Alive (After Christina Rossetti’s “Sleeping At Last”)

One of the last poems that Christina Rossetti wrote (possibly her last; her brother, William Michael, is unclear about this) was the touchingly simple “Sleeping At Last”. Taking the subject of death, which has fascinated many poets from Donne to Dickinson, Rossetti presents death as sleep, a peaceful rest ending pain and beyond which lies great hope. That Rossetti would finish her career with such a poem is particularly poignant. It also happens to be one of my favourite poems of hers (and the inspiration for the name of one of my favourite musical artists) and so I am finishing my month of looking at her poetry with a response to a truly beautiful poem.
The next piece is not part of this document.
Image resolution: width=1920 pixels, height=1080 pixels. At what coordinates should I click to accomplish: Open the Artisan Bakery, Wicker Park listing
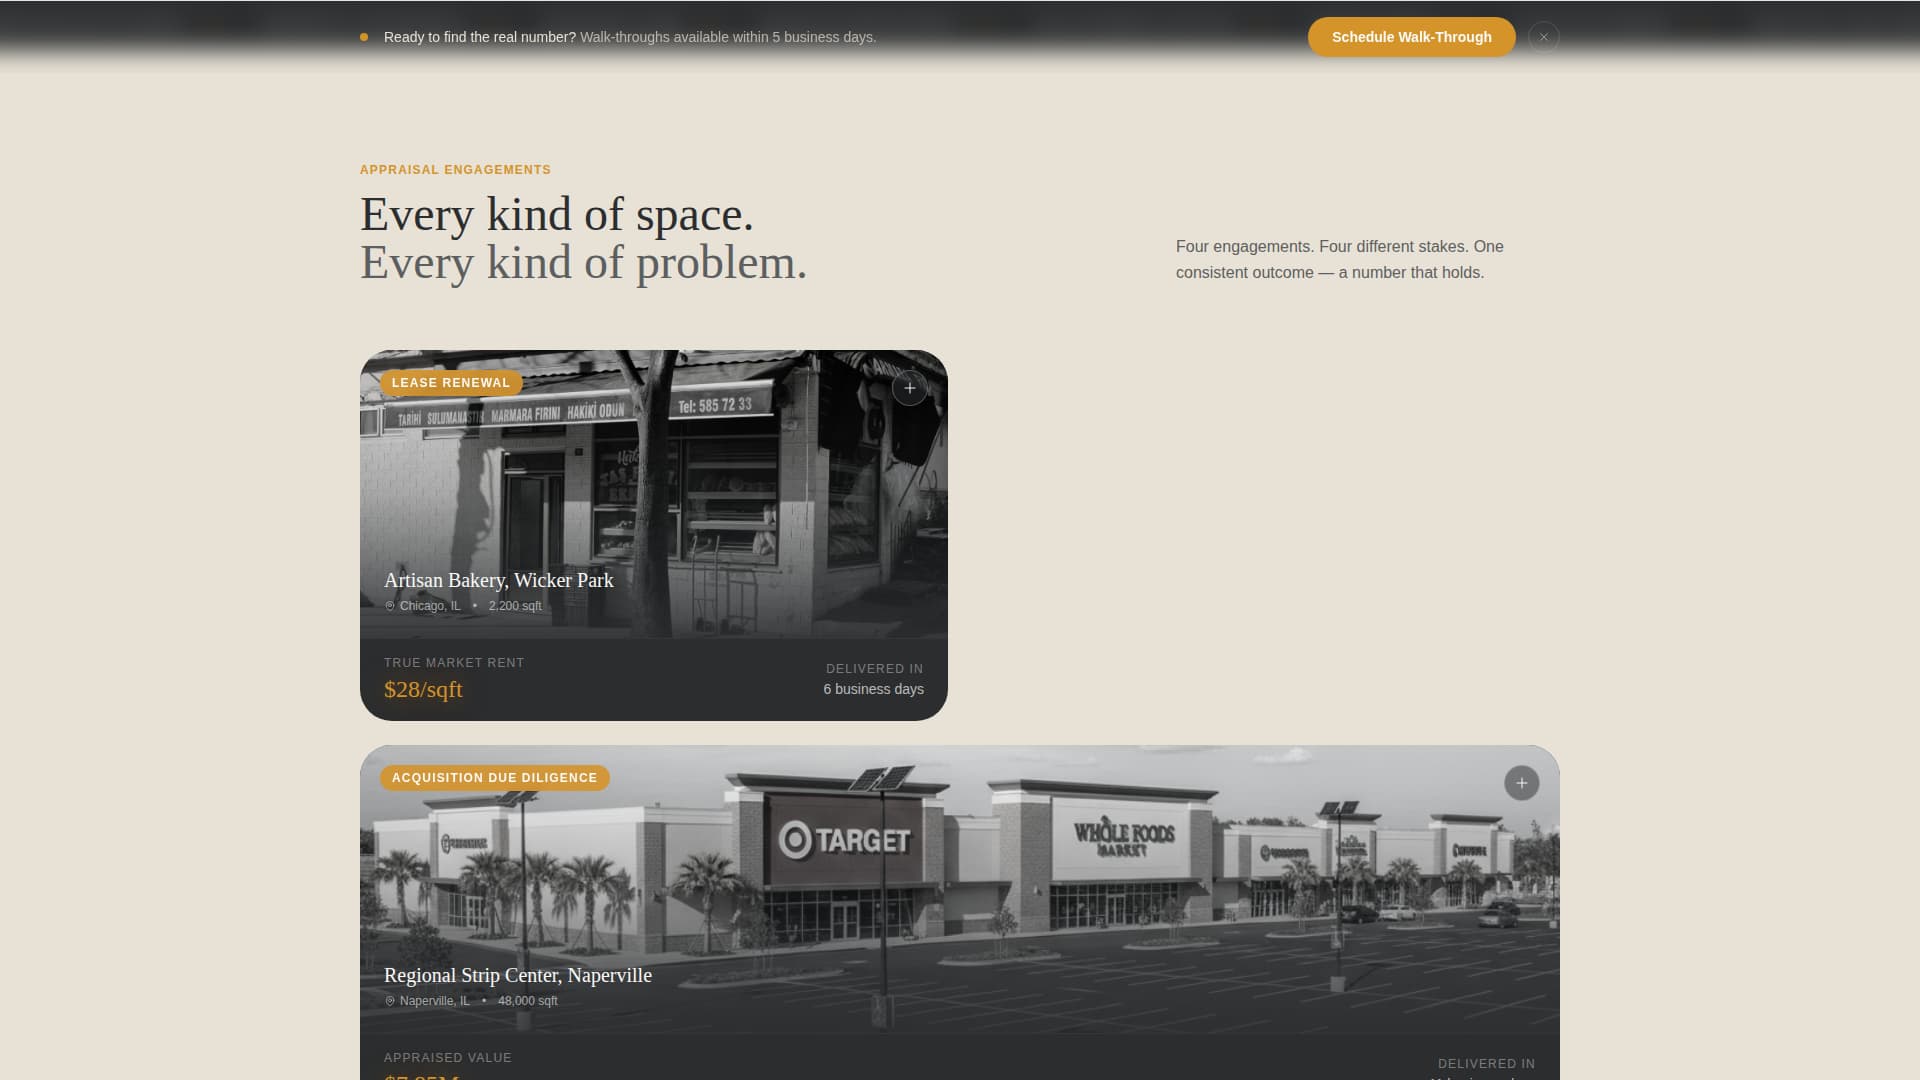click(x=498, y=580)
Here it is, with Rossetti’s original poem included beneath.

Alive (After “Sleeping At Last”)
 
Alive: true life bursting from the tomb, forever
     Alive, the faithful, purified by faith, revived;
Green as day, fire as bright as life; come whatever:
               Finally alive.
 
     Old garments now new-woven with the thread of life,
A thread that death’s worst boasting cannot sever;
     Alive: bound fast, engrafted branches now will thrive.
 
Awake, alive: death’s sting a long-ago feather,
     Fading into soft memory as the dawn arrives.
Death’s rags gone, into the day they step, forever,
               Finally, alive.
 
 
Sleeping At Last – Christina Rossetti
 
Sleeping at last, the trouble and tumult over,
     Sleeping at last, the struggle and horror past,
Cold and white, out of sight of friend and of lover,
               Sleeping at last.
 
     No more a tired heart downcast or overcast,
No more pangs that wring or shifting fears that hover,
     Sleeping at last in a dreamless sleep locked fast.
 
Fast asleep. Singing birds in their leafy cover
     Cannot wake her, nor shake her the gusty blast.
Under the purple thyme and the purple clover,
               Sleeping at last. 
 

4 thoughts on “Alive (After Christina Rossetti’s “Sleeping At Last”)

  1. Very good, and a very positive response to CGR poem; her form strikes me as being languid – appropriate to her poem. This is a bit of a constraint on yours, as your living subject seems to be infected by some of that languor still.
    Fascinating project.

    1. Thanks for the encouragement. Yes, it can be challenging to translate the style and form of older poetry into new contexts. I personally find “Sleeping At Last” to be one of CGR’s least languid poems. The roundel form has always made it feel quite hopeful and light to me. Thanks for stopping by!